Using MPI_Bcast for MPI communication

David picture David · Oct 23, 2011 · Viewed 64.8k times · Source

I'm trying to broadcast a message from the root node to all other nodes using MPI_Bcast. However, whenever I run this program it always hangs at the beginning. Does anybody know what's wrong with it?

#include <mpi.h>
#include <stdio.h>

int main(int argc, char** argv) {
        int rank;
        int buf;
        MPI_Status status;
        MPI_Init(&argc, &argv);
        MPI_Comm_rank(MPI_COMM_WORLD, &rank);

        if(rank == 0) {
                buf = 777;
                MPI_Bcast(&buf, 1, MPI_INT, 0, MPI_COMM_WORLD);
        }
        else {
                MPI_Recv(&buf, 1, MPI_INT, 0, 0, MPI_COMM_WORLD, &status);
                printf("rank %d receiving received %d\n", rank, buf);
        }

        MPI_Finalize();
        return 0;
}

Answer

Jonathan Dursi picture Jonathan Dursi · Oct 23, 2011

This is a common source of confusion for people new to MPI. You don't use MPI_Recv() to receive data sent by a broadcast; you use MPI_Bcast().

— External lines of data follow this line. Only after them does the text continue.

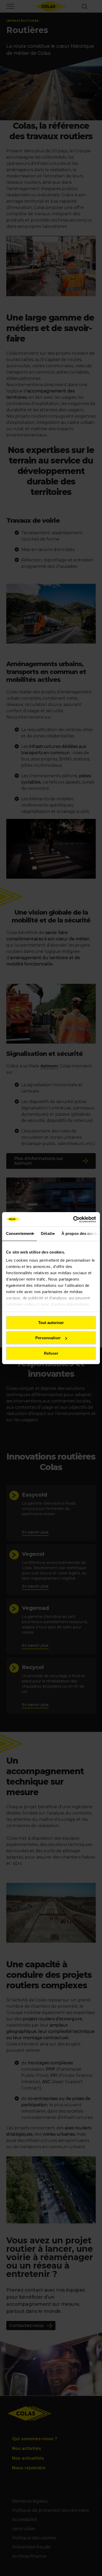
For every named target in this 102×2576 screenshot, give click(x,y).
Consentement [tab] (19, 1233)
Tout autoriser (51, 1322)
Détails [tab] (47, 1233)
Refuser (51, 1353)
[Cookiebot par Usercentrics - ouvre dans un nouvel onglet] (73, 1219)
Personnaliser (48, 1338)
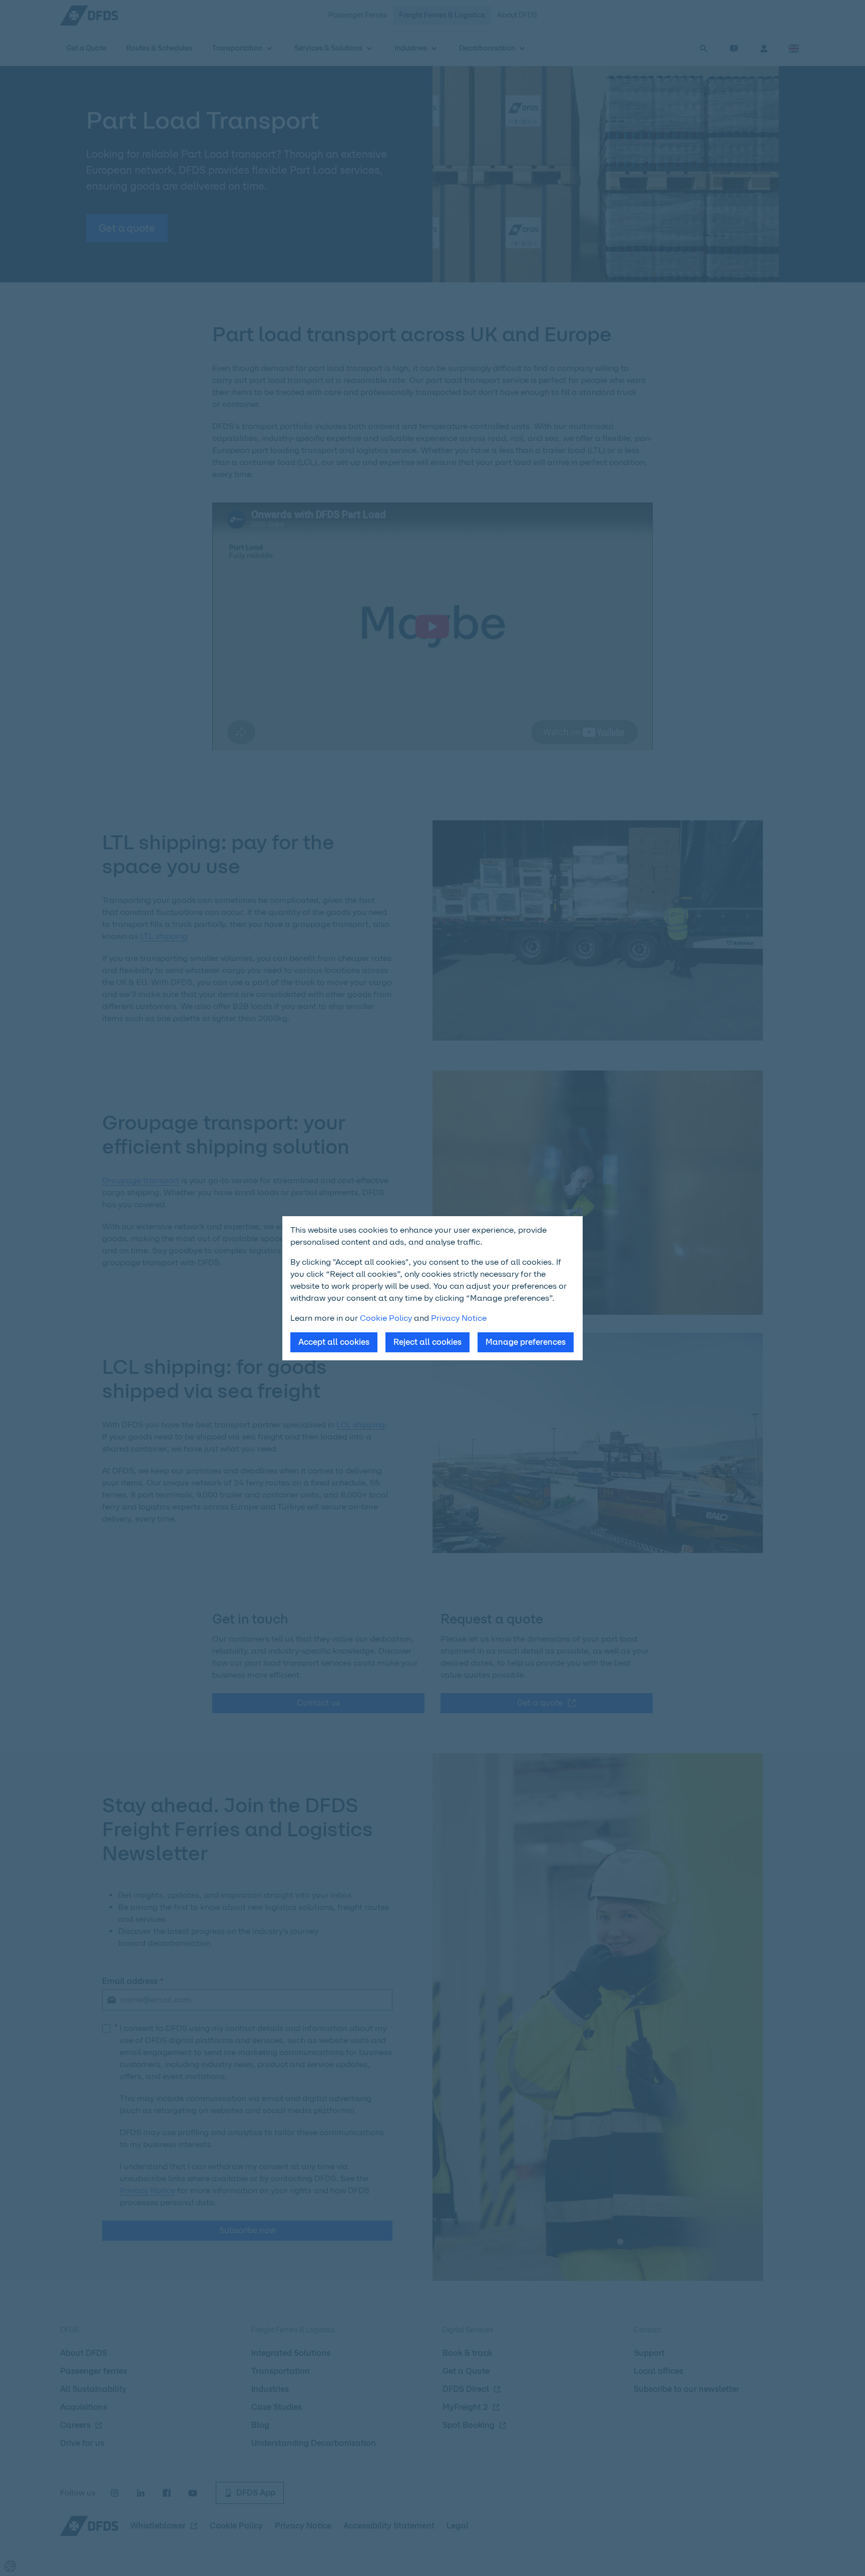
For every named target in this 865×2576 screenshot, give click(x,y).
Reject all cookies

Eg, what you want is this:

#include <mpi.h>
#include <stdio.h>

int main(int argc, char** argv) {
        int rank;
        int buf;
        const int root=0;

        MPI_Init(&argc, &argv);
        MPI_Comm_rank(MPI_COMM_WORLD, &rank);

        if(rank == root) {
           buf = 777;
        }

        printf("[%d]: Before Bcast, buf is %d\n", rank, buf);

        /* everyone calls bcast, data is taken from root and ends up in everyone's buf */
        MPI_Bcast(&buf, 1, MPI_INT, root, MPI_COMM_WORLD);

        printf("[%d]: After Bcast, buf is %d\n", rank, buf);

        MPI_Finalize();
        return 0;
}

For MPI collective communications, everyone has to particpate; everyone has to call the Bcast, or the Allreduce, or what have you. (That's why the Bcast routine has a parameter that specifies the "root", or who is doing the sending; if only the sender called bcast, you wouldn't need this.) Everyone calls the broadcast, including the receivers; the receviers don't just post a receive.

The reason for this is that the collective operations can involve everyone in the communication, so that you state what you want to happen (everyone gets one processes' data) rather than how it happens (eg, root processor loops over all other ranks and does a send), so that there is scope for optimizing the communication patterns (eg, a tree-based hierarchical communication that takes log(P) steps rather than P steps for P processes).